La «più grande truffa ai danni dello Stato», una «bomba sociale pronta a esplodere», un «enorme buco» nei conti. Quando nel dibattito pubblico si discute del Superbonus al 110%, se ne parla sempre in termini non idilliaci. E lo sa bene Giuseppe Conte, ideatore della misura. «Oggi lo chiamano ‘buco’, ma dall’opposizione Fratelli d’Italia chiedeva di estendere e prorogare il Superbonus. La Lega nel 2022 sottolineava che il Superbonus ha creato lavoro per imprese, artigiani e operai e valore per le famiglie. Oggi scopriamo che gli stessi Ministri di Governo e le stesse forze politiche che lo difendevano a gran voce hanno il mal di pancia solo a parlare di Superbonus».
L’attenzione si focalizza quasi sempre sui costi lordi per le casse dello Stato, indubbiamente ingenti e di gran lunga sottostimati inizialmente. Secondo il Corriere della Sera, dopo le misure del Governo di primavera per sbloccare la montagna di crediti incagliati, l’ammontare complessivo dei crediti legati ai bonus edilizi è salito di altri 35 miliardi tra marzo e agosto, portando il conto a 143 miliardi di euro. Relativamente al solo Superbonus, il costo fin qui conteggiato è arrivato a 93 miliardi.
All’alba della sessione di bilancio che dovrà definire i contorni e i contenuti della prossima manovra finanziaria, e in mezzo a un complesso negoziato europeo per la riforma del Patto di Stabilità sui nuovi vincoli fiscali che scatteranno nel 2024, il ministro dell’Economia Giancarlo Giorgetti e la premier Giorgia Meloni dovranno farsi bastare le esigue risorse a disposizione. «Faremo una legge di bilancio prudente e che tenga conto delle regole di finanza pubblica», ha detto il ministro Giorgetti al Forum Ambrosetti di Cernobbio, puntando il dito contro il Superbonus: «A pensarci mi viene il mal di pancia, non solo per gli effetti negativi sui conti pubblici ma perché ingessa la politica economia lasciando margini esigui ad altri interventi.

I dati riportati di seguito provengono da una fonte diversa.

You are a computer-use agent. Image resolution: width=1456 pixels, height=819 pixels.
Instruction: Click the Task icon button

A proposito dei 100 miliardi, questo Governo ne ha pagati 20 e altri 80 sono da pagare. La cena l’han mangiata tutti e poi si sono alzati dal tavolo. A noi resta da pagare il conto che va nel Patto di Stabilità del 2024, 2025, 2026».
Ma l’ex presidente del Consiglio, che varò il credito fiscale al 110 %, ha difeso la misura. Intervenendo al Forum Ambrosetti di Cernobbio, ha detto che se nel biennio 2021-22 «siamo stati la locomotiva d’Europa con una crescita cumulata dell’11%, il merito è in gran parte proprio del Superbonus. Non è Tele5stelle a dirlo – ha affermato Conte – è scritto nella relazione dell’Ufficio parlamentare di Bilancio, che il 40% di quell’11% di Pil è dovuto a questo meccanismo».

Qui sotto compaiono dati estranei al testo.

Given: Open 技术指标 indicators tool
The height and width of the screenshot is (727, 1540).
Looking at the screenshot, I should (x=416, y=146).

Quantificare i benefici del Superbonus è molto più complesso rispetto al tener conto dei costi. Ed è quanto scrive la Fondazione Nazionale dei Commercialisti: «È evidente che se si considera adeguatamente l’effetto di retroazione fiscale, l’impatto del Superbonus 110% sulle finanze pubbliche è addirittura positivo, nel senso che l’incremento di Pil generato, comunque, a debito, cioè facendo deficit, sarebbe superiore all’impatto sul debito, migliorando, in termini percentuali, i fondamentali di finanza pubblica». Tuttavia la premier Meloni non manca di tacciare la misura sempre e solo come una sciagura per le finanze dello Stato. E politicamente ha validi motivi per farlo: il suo governo è costretto a operare con uno spazio di manovra ridotto, oltre che per il ritorno dei vincoli del Patto di Stabilità, anche a causa dell’effetto trascinato di misure di cui non è l’artefice, a meno che non voglia adottare cesure col passato potenzialmente esplosive in termini sociali che politicamente rischiano di essere tanto sconvenienti quanto il venir meno alle promesse fatte in campagna elettorale, se non di più.